*Directions*
Count the rows below that contain the string "width", treating uppercase and lowercase letters as different. Give only the number.

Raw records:

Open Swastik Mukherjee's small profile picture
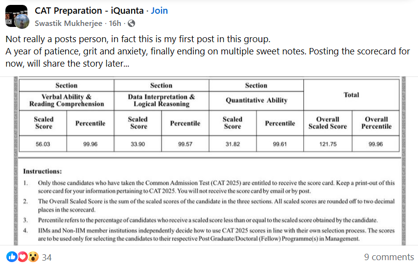Screen dimensions: 418x267 click(x=22, y=22)
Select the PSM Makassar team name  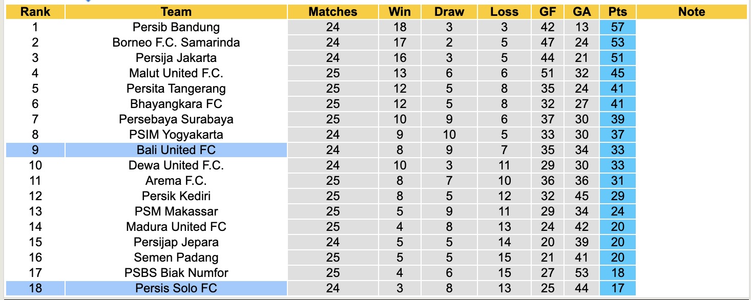pyautogui.click(x=176, y=211)
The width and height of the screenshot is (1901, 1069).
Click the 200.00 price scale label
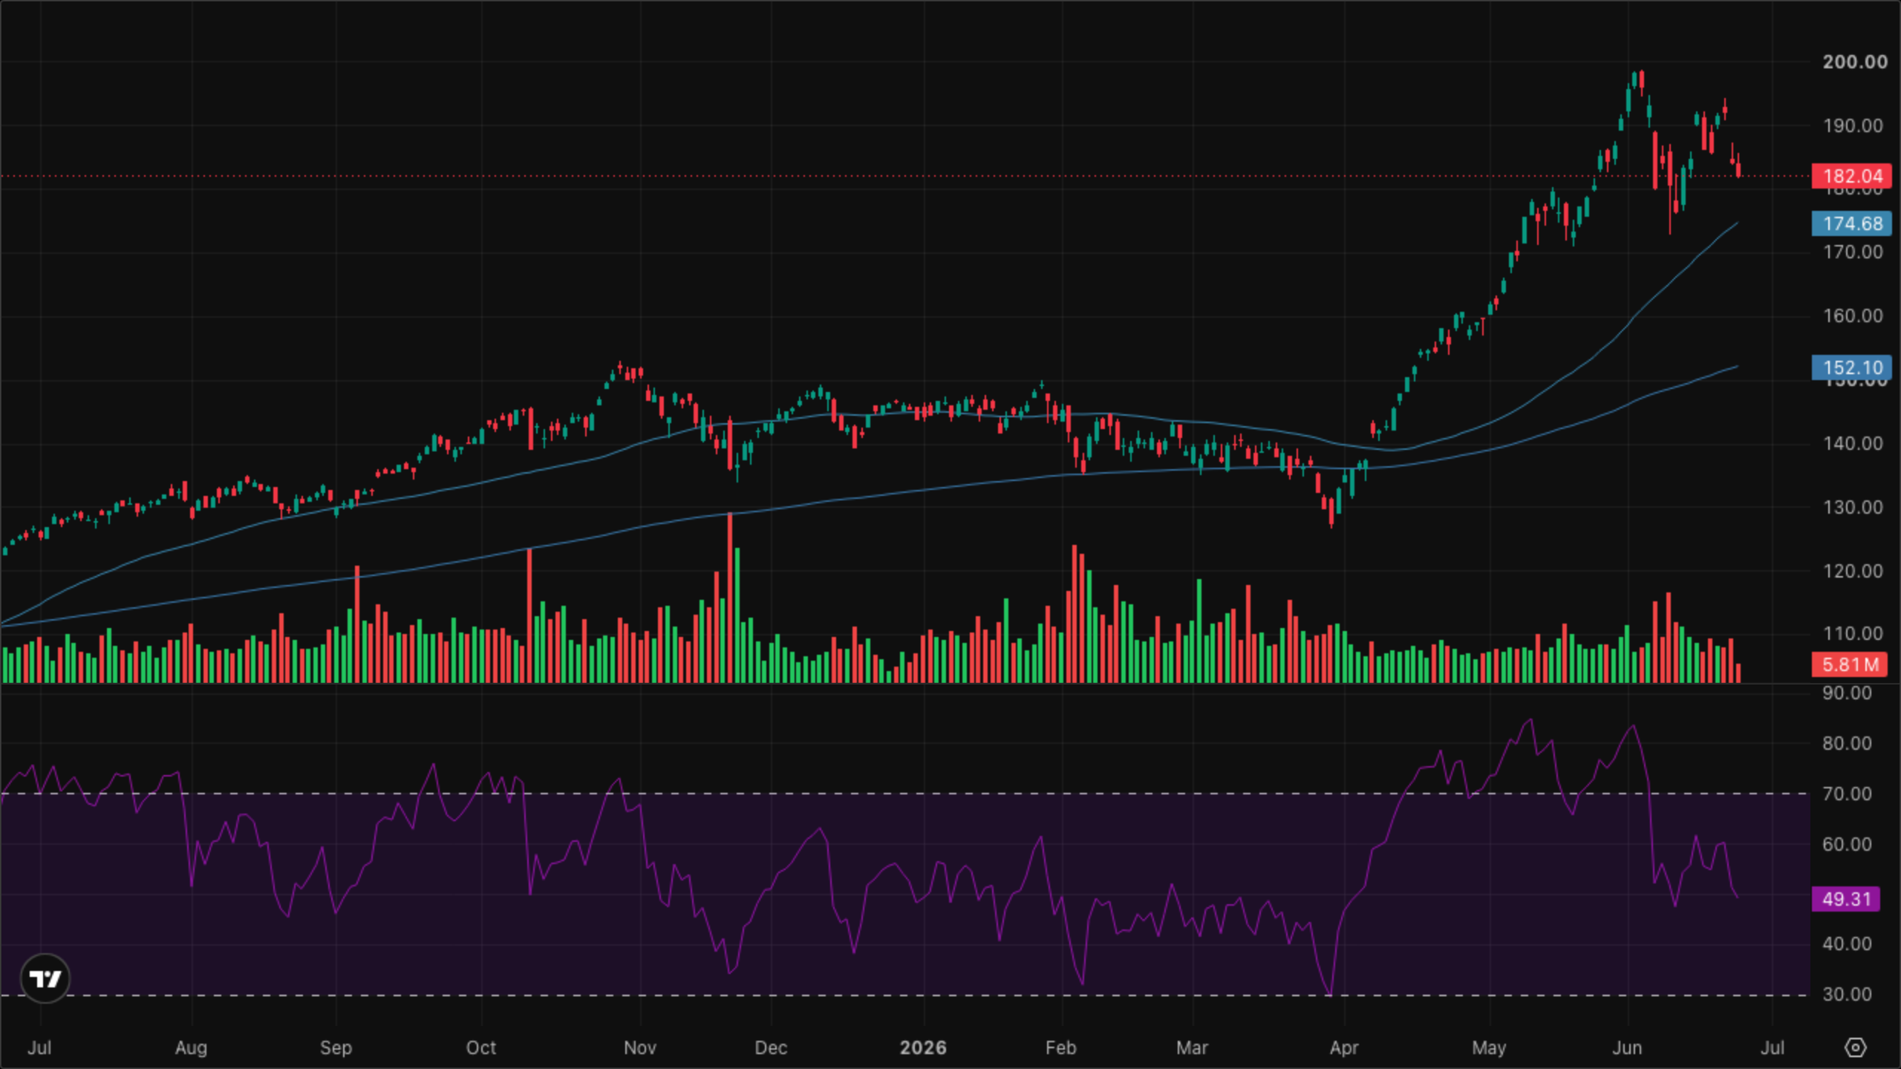[x=1854, y=62]
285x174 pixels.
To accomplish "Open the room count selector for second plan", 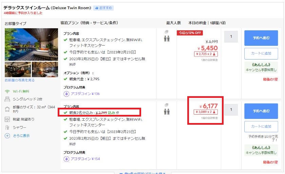I will pyautogui.click(x=231, y=109).
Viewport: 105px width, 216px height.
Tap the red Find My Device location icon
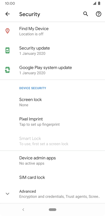[7, 31]
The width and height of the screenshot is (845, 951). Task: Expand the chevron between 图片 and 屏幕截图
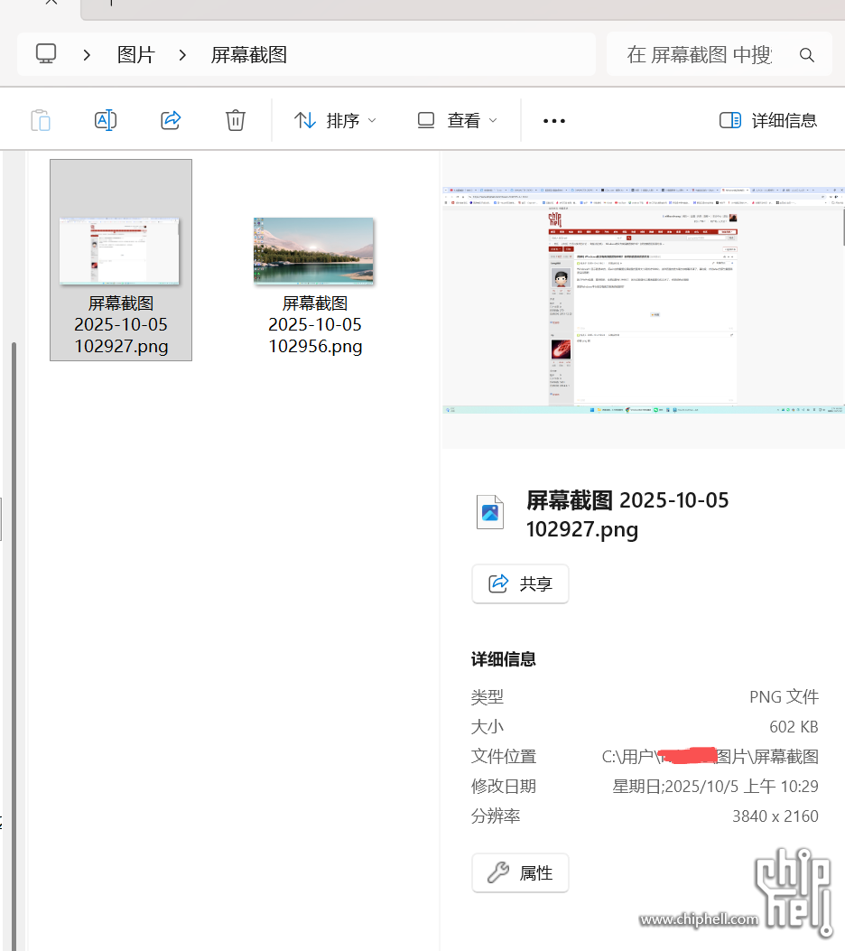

*Response for this exercise*
3